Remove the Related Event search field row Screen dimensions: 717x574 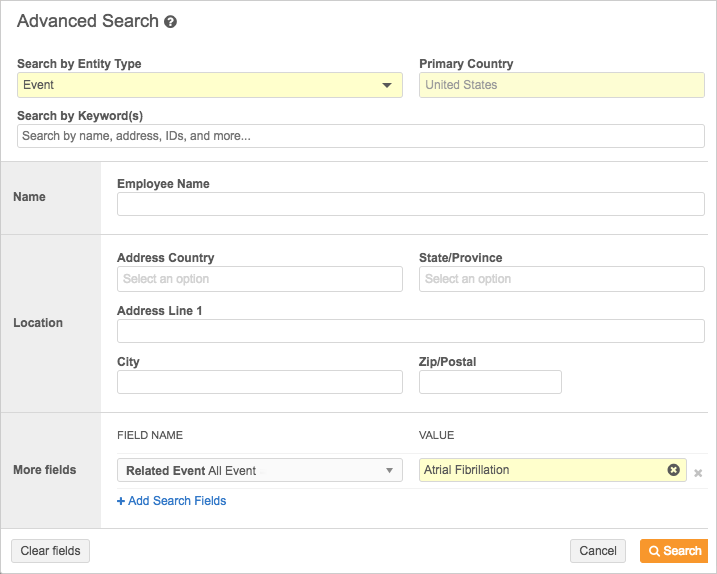click(x=698, y=473)
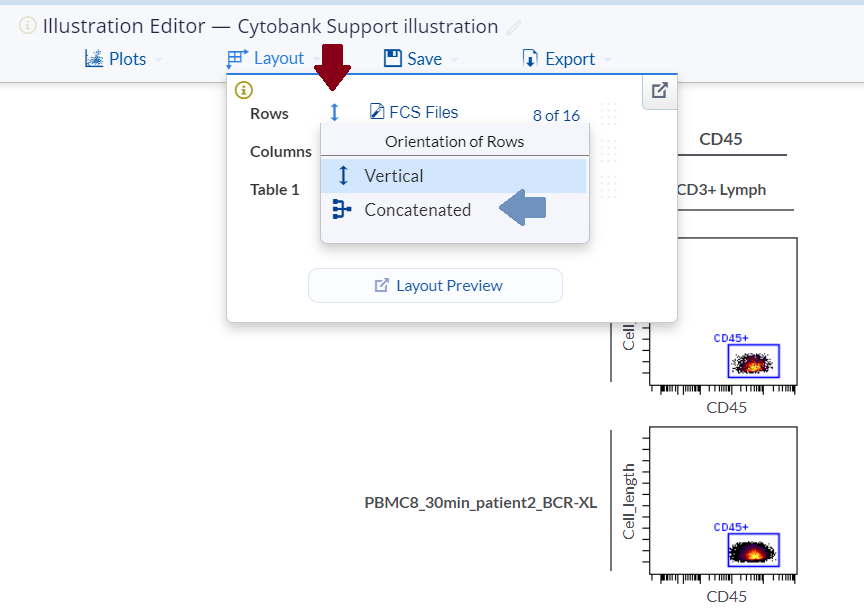Click the pencil icon to rename illustration
Screen dimensions: 864x615
[x=514, y=28]
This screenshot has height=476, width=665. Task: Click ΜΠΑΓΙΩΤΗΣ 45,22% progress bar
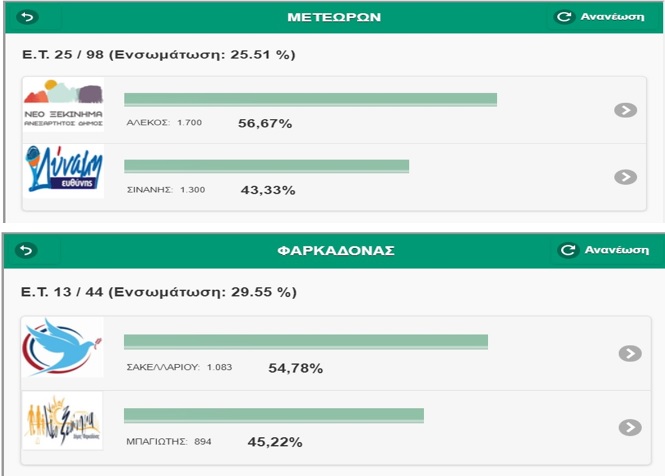274,415
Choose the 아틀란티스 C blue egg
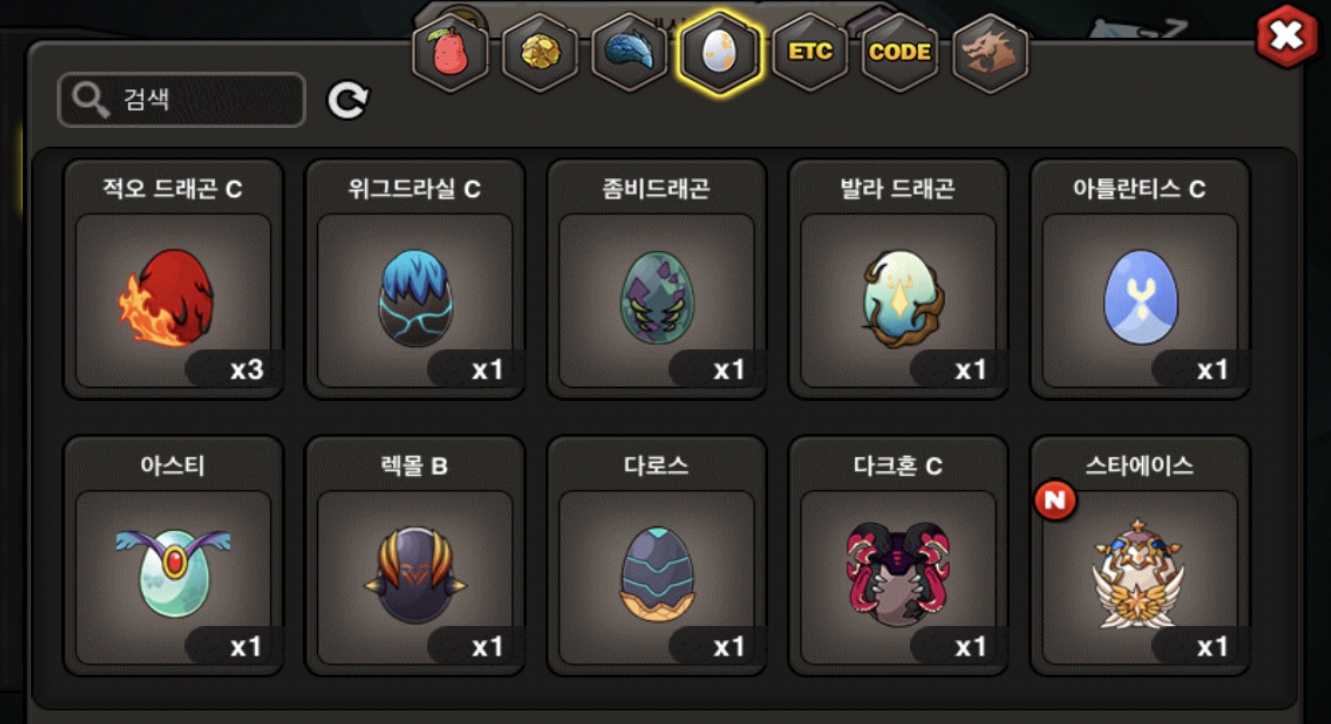Image resolution: width=1331 pixels, height=724 pixels. pos(1140,279)
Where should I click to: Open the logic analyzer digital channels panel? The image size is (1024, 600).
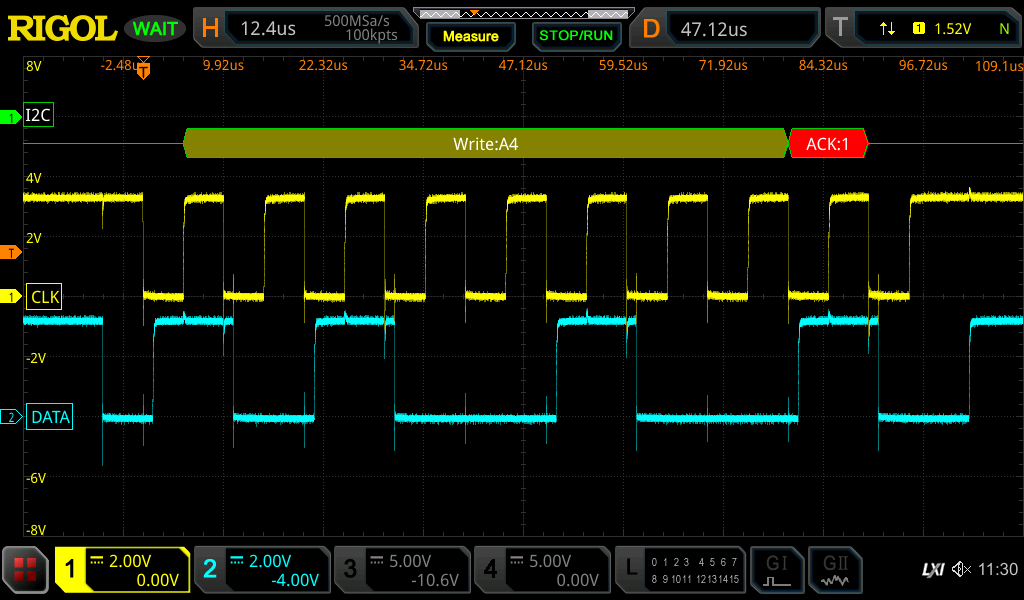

——————

The response must restate exactly the lines from the one containing "This screenshot has" through the end of the records above and must leave out all pictures.

_Task solution_:
This screenshot has height=476, width=665. Task: Click ΜΠΑΓΙΩΤΗΣ 45,22% progress bar
274,415
Choose the 아틀란티스 C blue egg
Image resolution: width=1331 pixels, height=724 pixels. pos(1140,279)
Where should I click to: Open the logic analyzer digital channels panel? The image size is (1024, 600).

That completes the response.